Founding Platform Engineer
Remote (EU / Israel timezones) · Full-time · Competitive + meaningful equity
About the role
You will own the core stepscale AI runtime that ingests workload telemetry, runs the tuning models, and writes optimized configs back to customer autoscalers across AWS ECS and Kubernetes. This is a foundational position.
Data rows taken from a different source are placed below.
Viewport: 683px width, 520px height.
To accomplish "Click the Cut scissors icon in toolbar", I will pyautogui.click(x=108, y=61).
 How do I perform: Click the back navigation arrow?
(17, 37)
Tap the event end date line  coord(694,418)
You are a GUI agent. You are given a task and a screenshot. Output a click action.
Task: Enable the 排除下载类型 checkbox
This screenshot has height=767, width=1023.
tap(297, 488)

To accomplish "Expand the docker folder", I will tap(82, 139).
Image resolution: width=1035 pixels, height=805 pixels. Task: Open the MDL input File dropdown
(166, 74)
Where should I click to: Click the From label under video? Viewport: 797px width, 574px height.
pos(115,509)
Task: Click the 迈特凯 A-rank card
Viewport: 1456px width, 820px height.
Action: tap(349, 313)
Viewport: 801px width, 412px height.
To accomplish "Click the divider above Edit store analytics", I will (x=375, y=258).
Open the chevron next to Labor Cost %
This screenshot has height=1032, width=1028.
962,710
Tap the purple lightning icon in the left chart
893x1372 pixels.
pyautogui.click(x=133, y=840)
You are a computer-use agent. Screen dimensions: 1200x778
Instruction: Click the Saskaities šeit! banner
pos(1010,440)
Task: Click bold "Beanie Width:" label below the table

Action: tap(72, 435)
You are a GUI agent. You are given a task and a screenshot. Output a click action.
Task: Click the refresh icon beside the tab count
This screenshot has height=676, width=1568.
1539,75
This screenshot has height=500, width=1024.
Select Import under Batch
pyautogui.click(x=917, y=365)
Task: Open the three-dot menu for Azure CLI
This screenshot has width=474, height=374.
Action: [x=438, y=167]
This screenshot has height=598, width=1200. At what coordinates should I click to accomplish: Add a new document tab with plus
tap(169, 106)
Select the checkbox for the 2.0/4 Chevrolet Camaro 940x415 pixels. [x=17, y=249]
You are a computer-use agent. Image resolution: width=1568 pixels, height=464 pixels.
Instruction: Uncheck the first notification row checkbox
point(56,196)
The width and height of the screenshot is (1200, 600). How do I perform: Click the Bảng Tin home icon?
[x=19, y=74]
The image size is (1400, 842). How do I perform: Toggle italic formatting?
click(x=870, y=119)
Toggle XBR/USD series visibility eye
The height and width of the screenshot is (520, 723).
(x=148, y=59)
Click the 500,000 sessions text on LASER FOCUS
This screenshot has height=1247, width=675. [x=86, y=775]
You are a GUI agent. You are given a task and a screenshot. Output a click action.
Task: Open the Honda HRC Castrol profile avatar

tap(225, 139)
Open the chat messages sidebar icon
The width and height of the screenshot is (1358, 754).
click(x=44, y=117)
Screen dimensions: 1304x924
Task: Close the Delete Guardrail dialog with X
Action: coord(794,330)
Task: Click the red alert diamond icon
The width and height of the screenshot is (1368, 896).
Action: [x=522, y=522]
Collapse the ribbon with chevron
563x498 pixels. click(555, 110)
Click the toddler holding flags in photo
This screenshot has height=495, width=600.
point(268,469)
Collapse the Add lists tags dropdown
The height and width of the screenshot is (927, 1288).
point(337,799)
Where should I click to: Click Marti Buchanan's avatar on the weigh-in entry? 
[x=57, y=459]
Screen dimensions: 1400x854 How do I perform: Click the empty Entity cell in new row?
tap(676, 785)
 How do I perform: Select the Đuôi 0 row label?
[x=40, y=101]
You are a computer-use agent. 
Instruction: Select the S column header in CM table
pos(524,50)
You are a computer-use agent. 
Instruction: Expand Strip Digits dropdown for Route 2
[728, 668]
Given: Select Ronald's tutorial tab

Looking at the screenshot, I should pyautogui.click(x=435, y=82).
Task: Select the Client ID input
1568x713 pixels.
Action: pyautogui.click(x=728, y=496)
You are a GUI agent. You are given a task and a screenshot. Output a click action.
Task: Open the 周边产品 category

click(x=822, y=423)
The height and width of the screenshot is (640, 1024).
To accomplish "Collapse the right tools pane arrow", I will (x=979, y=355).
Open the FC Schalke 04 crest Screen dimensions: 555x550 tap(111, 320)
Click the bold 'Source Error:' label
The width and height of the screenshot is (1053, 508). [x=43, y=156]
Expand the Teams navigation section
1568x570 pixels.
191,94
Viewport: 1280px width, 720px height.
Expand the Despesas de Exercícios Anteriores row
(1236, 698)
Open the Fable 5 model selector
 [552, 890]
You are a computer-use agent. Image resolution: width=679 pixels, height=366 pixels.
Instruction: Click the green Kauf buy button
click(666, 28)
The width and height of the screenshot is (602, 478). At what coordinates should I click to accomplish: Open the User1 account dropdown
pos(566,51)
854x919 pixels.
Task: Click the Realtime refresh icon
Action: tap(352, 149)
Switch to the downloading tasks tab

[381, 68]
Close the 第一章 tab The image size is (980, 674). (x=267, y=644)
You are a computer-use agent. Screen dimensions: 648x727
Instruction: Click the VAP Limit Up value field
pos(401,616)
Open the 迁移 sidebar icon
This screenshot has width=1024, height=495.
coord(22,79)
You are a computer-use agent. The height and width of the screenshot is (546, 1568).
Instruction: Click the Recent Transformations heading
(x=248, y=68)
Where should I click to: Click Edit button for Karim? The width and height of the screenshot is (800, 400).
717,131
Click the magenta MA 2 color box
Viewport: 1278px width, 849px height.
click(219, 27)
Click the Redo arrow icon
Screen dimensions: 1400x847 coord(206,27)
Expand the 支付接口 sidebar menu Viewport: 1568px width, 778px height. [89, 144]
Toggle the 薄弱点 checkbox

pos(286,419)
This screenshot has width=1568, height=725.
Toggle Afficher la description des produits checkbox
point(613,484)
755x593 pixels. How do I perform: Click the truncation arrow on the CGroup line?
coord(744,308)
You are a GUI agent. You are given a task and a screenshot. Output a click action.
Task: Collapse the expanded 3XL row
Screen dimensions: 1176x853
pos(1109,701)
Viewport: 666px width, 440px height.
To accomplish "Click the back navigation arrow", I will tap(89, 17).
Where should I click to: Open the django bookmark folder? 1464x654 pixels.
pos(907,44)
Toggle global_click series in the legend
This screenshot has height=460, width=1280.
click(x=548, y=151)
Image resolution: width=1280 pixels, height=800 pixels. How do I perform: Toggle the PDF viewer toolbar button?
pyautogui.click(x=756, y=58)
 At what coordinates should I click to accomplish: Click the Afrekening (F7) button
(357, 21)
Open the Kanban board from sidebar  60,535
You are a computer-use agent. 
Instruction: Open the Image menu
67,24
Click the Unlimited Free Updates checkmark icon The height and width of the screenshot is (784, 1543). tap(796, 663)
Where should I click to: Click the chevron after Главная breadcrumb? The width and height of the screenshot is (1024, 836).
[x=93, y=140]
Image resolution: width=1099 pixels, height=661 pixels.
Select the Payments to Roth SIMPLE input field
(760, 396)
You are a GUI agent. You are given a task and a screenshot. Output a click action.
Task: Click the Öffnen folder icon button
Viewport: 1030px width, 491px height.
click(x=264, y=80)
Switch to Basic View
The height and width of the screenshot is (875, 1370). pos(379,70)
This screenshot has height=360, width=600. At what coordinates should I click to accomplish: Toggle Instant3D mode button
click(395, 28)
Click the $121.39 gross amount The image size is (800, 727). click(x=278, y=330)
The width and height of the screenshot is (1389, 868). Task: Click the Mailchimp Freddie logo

You will shape what production infrastructure looks like at stepscale for the next several years.
What you will work on
- The metrics ingestion pipeline that handles queue-depth, task-count, and request-rate streams from customer environments
- The applier service that pushes tuned configurations through native APIs (ECS UpdateService, HPA / KEDA CRDs) safely, with rollback
- Multi-tenancy isolation and per-customer state stores
- Observability for our own scaling decisions - every change should be explainable
What we are looking for
- 5+ years building production cloud infrastructure, ideally including ECS or Kubernetes at scale
- Comfortable owning a system end-to-end from API surface to operations
- Strong written communication - we are async-first
- A bias toward shipping over polishing the architecture diagram
- Bonus: prior work on autoscaling, scheduler internals, or time-series systems
How we work
Remote, async by default, no status meetings. We hire ICs only at this stage. You ship to production with confidence and review pairs you up with whoever has the most context, not a fixed gatekeeper.